Source text:
Re: Flink Performance Issue

Robert Metzger Wed, 22 Sep 2021 08:36:26 -0700

Hi Kamaal,

I would first suggest understanding the performance bottleneck, before
applying any optimizations.


Idea 1: Are your CPUs fully utilized?
if yes, good, then scaling up will probably help
If not, then there's another inefficiency

Idea 2: How fast can you get the data into your job, without any processing?
You can measure this by submitting a simple Flink job that just reads the
data and writes it to a discarding sink. Either disable the operator
chaining to get metrics for the records per second, or add a custom mapper
in between that measures the throughput.
Ideally you see here that you can read all your data in a few seconds, if
not, then there's a problem getting your data in.

Idea 3: is your IO fully utilized ?( if you are checkpointing to RocksDB,
the disk can dramatically slow you down)
Idea 4: Are you under high memory pressure, and your JVMs are spending most
of their cycles garbage collecting?

My bet is you are not getting data into your cluster as fast as you think
(Idea 2)


On Wed, Sep 22, 2021 at 12:05 PM Mohammed Kamaal <
mohammed.kamaa...@gmail.com> wrote:

> Hi Arvid,
>
> The throughput has decreased further after I removed all the rebalance().
> The performance has decreased from 14 minutes for 20K messages to 20
> minutes for 20K messages.
>
> Below are the tasks that the flink application is performing. I am using
> keyBy and Window operation. Do you think am I making any mistake here or
> the way I am performing the keyBy or Window operation needs to be
> corrected?.
>
> //Add Source
> StreamExecutionEnvironment streamenv =
> StreamExecutionEnvironment.getExecutionEnvironment();
> initialStreamData = streamenv.addSource(new
> FlinkKafkaConsumer<>(topicsProperties.getProperty(Common.CGM_STREAM_TOPIC),
> new *ObjectNodeJsonDeSerializerSchema()*,
> kafkaConnectProperties)).setParallelism(Common.FORTY_FIVE);
>
> DataStream<CGM> cgmStreamData = initialStreamData.keyBy(value ->
> value.findValue("PERSON_ID").asText())
> .flatMap(new *SgStreamingTask()*).setParallelism(Common.FORTY_FIVE);
>
> DataStream<CGM> artfctOverlapStream = cgmStreamData.keyBy(new
> CGMKeySelector()).countWindow(2, 1)

Data excerpts:
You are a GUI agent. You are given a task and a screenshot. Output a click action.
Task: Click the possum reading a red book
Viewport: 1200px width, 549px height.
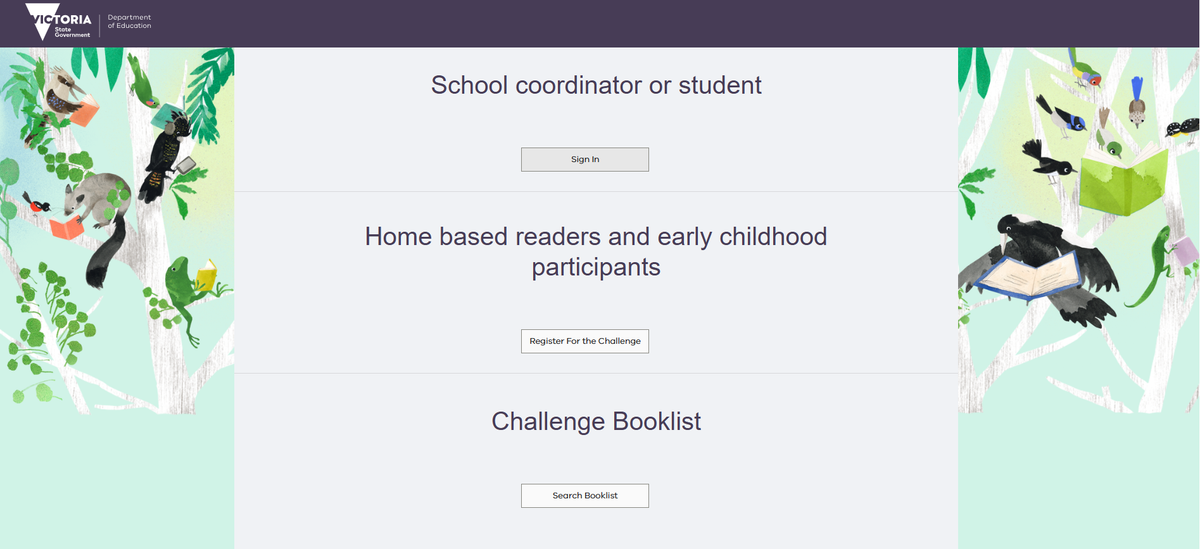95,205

--

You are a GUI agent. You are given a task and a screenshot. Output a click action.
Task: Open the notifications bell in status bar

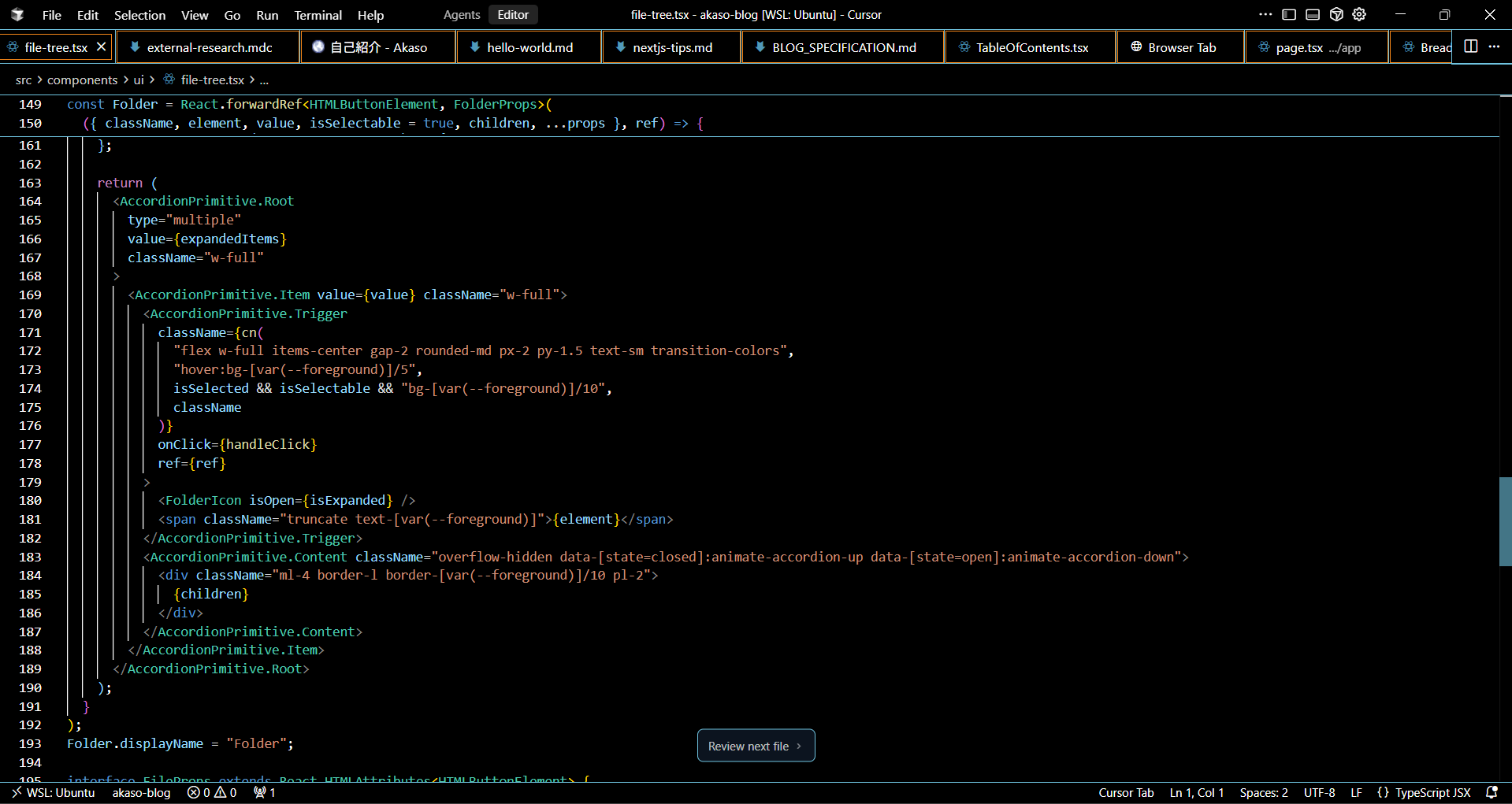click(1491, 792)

Exercise aim: Set down word for word the part of the Flink performance thread above, starting with "You can measure" and going on through "your data in.".

Full output:
You can measure this by submitting a simple Flink job that just reads the
data and writes it to a discarding sink. Either disable the operator
chaining to get metrics for the records per second, or add a custom mapper
in between that measures the throughput.
Ideally you see here that you can read all your data in a few seconds, if
not, then there's a problem getting your data in.